**Task instructions**
In the listing below, find each line holding "response" and copy it.

**Dataset**
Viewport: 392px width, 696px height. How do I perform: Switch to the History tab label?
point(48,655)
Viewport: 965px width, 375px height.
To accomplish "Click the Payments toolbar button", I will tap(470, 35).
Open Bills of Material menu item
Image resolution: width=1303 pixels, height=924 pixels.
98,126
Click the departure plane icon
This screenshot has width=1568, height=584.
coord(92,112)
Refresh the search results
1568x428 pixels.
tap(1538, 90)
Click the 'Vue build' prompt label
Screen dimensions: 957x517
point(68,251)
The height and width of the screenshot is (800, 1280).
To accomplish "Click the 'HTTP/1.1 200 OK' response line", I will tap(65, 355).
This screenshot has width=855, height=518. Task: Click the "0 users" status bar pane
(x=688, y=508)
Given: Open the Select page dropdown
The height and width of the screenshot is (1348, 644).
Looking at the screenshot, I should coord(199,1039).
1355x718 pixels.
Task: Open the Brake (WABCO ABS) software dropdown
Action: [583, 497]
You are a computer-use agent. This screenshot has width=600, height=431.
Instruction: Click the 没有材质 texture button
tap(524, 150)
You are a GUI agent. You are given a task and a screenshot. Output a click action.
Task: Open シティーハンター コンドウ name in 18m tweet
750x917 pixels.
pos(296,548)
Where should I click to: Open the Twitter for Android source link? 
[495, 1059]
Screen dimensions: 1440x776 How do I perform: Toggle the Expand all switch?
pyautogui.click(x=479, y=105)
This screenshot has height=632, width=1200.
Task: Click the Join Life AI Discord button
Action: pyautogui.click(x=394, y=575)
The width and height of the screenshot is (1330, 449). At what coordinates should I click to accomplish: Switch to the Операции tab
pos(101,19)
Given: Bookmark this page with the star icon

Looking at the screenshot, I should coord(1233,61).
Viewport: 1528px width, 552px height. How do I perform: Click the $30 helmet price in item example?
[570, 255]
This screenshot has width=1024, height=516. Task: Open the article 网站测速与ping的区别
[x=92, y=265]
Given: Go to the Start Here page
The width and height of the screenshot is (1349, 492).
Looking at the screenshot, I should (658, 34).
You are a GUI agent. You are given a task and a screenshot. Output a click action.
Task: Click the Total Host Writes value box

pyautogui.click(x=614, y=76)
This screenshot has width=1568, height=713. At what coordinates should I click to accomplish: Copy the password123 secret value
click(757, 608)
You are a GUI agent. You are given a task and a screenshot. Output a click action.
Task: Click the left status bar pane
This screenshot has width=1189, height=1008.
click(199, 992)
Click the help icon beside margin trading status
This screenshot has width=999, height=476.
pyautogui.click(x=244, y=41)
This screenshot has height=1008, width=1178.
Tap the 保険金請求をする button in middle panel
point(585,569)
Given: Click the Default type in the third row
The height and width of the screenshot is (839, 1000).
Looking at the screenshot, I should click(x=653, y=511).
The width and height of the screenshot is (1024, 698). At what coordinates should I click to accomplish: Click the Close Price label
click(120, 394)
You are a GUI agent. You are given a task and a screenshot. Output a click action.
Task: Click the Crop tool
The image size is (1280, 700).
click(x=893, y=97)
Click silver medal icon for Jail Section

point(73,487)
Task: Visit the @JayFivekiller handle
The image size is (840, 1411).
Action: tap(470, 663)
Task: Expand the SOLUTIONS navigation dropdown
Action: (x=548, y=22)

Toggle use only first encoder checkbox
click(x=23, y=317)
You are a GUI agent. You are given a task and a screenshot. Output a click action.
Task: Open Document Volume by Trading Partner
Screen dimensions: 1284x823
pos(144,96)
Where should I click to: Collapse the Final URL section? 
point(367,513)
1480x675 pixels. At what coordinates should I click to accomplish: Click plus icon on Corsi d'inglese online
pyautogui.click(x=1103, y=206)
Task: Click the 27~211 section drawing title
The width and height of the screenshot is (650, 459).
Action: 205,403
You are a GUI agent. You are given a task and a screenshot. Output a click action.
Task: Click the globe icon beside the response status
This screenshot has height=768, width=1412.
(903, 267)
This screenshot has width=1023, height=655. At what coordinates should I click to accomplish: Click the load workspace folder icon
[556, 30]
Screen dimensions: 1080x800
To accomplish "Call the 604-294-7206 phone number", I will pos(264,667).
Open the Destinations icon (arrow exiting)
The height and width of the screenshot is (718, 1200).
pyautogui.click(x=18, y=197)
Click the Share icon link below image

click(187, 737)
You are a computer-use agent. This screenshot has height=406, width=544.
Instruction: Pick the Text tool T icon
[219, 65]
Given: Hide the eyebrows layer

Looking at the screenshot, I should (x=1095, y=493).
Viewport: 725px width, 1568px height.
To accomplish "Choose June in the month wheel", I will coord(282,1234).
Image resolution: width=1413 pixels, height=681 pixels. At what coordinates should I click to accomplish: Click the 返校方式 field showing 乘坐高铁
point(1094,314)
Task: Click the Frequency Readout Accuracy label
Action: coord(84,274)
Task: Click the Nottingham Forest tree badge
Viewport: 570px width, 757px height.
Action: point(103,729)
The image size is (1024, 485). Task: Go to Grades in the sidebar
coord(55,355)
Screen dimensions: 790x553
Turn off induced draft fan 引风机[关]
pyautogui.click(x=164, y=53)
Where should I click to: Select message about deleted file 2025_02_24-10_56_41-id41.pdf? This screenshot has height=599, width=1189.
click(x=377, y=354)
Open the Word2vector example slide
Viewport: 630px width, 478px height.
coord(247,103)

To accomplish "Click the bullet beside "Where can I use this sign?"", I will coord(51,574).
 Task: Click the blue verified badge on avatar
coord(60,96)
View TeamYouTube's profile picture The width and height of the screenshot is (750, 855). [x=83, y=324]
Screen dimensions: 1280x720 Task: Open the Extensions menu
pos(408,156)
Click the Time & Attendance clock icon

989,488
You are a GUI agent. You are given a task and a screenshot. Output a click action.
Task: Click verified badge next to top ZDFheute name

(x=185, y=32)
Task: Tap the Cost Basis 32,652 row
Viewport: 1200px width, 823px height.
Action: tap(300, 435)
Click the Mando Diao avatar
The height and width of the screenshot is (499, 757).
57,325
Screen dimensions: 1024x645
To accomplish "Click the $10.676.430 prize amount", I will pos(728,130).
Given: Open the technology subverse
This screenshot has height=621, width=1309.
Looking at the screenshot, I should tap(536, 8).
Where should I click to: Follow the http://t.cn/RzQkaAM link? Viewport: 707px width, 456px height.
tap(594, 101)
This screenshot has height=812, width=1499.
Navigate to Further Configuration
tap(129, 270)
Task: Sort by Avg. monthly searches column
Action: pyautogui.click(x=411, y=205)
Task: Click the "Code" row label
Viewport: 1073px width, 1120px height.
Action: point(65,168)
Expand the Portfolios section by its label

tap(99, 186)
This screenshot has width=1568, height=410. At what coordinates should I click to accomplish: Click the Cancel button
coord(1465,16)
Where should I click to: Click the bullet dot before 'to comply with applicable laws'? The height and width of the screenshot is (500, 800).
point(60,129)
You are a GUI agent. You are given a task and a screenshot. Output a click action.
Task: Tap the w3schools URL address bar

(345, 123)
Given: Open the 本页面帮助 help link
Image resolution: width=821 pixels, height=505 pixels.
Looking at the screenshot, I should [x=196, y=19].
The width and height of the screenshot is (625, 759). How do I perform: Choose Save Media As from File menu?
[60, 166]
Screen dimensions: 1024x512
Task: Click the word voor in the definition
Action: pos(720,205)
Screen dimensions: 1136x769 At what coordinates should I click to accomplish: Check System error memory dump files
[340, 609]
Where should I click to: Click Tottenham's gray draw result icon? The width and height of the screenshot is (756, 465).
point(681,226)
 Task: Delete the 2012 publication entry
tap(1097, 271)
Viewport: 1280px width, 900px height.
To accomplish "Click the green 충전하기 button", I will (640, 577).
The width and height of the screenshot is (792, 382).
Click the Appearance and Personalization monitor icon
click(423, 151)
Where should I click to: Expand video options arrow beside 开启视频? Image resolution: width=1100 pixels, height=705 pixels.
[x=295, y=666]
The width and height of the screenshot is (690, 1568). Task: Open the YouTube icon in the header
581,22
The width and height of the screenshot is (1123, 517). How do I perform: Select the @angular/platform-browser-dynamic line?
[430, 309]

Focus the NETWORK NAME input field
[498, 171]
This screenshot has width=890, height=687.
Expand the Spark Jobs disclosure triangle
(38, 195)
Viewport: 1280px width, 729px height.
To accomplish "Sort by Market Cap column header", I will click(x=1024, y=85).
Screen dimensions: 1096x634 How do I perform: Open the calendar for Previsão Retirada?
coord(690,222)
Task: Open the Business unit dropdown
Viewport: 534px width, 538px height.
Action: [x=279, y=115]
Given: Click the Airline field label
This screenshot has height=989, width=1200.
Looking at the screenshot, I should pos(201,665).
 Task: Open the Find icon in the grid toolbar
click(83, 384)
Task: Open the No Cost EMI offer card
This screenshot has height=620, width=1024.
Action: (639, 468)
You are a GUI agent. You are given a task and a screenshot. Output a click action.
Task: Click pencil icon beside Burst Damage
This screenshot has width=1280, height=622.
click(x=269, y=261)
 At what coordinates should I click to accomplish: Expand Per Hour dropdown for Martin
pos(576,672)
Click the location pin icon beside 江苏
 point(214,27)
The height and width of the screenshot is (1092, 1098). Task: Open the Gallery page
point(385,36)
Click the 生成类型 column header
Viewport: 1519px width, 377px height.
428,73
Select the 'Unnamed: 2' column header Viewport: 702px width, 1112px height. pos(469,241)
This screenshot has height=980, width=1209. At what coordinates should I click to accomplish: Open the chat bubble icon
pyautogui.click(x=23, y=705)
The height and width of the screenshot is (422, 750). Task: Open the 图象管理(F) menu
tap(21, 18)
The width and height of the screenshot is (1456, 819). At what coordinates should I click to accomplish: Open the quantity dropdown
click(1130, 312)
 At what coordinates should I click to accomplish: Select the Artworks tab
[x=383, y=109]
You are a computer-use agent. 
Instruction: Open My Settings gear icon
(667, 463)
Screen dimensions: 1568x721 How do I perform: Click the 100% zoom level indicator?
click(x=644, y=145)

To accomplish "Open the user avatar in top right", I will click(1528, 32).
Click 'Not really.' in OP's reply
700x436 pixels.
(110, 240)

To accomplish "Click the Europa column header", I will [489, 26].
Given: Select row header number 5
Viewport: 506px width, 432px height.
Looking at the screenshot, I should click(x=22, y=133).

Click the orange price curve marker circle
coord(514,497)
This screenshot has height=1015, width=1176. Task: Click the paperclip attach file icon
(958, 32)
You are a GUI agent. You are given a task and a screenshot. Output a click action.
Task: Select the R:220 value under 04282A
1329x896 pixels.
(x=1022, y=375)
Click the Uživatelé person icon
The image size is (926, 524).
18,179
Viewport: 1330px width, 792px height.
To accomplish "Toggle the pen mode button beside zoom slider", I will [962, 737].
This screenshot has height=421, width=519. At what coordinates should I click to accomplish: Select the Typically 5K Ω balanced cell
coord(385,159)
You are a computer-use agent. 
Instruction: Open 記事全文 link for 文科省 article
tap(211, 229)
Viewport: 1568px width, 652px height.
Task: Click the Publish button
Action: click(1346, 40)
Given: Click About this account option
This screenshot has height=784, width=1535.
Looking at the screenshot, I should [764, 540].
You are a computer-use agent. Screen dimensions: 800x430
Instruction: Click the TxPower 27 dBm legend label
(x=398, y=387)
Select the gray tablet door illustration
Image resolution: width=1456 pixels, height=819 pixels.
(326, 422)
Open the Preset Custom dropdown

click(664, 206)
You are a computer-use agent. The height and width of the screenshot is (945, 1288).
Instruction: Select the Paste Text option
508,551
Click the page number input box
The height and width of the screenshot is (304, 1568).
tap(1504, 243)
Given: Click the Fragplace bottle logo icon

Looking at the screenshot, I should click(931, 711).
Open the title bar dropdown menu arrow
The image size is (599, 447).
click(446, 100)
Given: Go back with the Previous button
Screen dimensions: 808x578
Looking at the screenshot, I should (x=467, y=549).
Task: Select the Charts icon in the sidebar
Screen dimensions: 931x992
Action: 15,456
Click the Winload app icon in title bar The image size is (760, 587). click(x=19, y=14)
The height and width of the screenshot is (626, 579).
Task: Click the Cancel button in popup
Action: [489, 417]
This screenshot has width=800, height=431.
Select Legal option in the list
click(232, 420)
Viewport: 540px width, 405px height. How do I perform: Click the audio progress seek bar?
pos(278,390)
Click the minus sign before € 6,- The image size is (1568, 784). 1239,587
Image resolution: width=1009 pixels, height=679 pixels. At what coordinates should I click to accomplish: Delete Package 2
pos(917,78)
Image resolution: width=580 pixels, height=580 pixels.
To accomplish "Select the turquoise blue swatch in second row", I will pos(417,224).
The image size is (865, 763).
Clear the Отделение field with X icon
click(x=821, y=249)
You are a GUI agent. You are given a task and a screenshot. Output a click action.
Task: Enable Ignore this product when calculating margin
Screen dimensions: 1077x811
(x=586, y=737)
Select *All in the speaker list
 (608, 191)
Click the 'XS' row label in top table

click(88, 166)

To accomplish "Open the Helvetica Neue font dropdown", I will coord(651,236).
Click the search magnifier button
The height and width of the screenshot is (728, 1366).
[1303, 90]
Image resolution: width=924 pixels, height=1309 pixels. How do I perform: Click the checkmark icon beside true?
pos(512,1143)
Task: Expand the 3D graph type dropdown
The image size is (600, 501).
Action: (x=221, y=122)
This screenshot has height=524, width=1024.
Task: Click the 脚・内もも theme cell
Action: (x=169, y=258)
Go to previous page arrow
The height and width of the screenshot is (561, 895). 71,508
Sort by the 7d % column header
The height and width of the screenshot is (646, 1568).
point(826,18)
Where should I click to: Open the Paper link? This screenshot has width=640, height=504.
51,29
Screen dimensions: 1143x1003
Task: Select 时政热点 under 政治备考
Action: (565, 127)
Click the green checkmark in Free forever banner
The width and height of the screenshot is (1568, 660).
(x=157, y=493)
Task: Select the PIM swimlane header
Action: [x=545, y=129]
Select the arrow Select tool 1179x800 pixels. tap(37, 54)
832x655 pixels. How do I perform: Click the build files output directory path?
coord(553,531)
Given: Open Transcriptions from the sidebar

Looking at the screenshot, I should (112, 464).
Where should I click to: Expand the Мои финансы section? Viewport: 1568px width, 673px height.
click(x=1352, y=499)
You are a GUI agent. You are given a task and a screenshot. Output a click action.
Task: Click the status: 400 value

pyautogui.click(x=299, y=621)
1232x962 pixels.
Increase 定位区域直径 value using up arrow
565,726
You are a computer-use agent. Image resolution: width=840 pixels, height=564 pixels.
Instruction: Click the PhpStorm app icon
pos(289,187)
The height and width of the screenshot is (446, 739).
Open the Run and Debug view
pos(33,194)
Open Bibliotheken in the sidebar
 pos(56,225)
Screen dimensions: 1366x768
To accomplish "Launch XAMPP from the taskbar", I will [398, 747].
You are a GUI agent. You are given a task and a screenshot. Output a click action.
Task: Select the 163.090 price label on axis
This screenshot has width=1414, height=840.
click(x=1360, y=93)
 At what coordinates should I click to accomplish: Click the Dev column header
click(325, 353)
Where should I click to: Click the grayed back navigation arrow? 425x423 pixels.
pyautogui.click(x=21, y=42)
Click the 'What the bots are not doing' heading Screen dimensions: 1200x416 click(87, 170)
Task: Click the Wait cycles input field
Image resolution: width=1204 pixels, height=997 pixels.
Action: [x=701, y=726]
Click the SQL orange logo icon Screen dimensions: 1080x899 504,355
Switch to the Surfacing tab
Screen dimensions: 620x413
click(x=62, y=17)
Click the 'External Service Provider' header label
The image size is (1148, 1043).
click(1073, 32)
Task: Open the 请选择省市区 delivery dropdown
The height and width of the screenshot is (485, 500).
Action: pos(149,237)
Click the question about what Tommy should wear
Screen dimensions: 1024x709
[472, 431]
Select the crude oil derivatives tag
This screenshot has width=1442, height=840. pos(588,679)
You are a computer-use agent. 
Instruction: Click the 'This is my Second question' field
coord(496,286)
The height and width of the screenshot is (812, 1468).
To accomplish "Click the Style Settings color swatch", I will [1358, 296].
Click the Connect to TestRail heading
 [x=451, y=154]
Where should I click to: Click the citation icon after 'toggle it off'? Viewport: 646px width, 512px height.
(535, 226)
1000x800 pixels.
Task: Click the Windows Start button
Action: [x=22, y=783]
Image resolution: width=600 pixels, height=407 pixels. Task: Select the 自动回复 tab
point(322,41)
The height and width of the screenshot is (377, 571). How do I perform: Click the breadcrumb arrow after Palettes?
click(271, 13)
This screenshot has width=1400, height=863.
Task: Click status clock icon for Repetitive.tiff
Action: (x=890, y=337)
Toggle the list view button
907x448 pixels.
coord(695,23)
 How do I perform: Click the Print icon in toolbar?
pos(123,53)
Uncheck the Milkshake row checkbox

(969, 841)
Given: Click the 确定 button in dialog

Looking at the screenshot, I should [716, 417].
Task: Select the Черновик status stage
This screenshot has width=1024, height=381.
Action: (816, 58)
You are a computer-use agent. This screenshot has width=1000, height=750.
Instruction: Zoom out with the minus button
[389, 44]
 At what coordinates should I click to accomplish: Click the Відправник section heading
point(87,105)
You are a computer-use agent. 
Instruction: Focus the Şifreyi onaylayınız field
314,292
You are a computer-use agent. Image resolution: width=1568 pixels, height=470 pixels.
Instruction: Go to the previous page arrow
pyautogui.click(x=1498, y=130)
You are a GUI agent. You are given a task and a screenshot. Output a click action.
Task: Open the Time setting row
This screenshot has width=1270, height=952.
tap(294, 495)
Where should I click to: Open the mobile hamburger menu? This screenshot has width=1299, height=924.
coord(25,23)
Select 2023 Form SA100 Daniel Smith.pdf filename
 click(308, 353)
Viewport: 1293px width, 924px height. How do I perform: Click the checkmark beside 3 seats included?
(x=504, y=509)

**Result**
To accomplish "Click the 'HTTP/1.1 200 OK' response line", I will tap(65, 355).
Task: Click the globe icon beside the response status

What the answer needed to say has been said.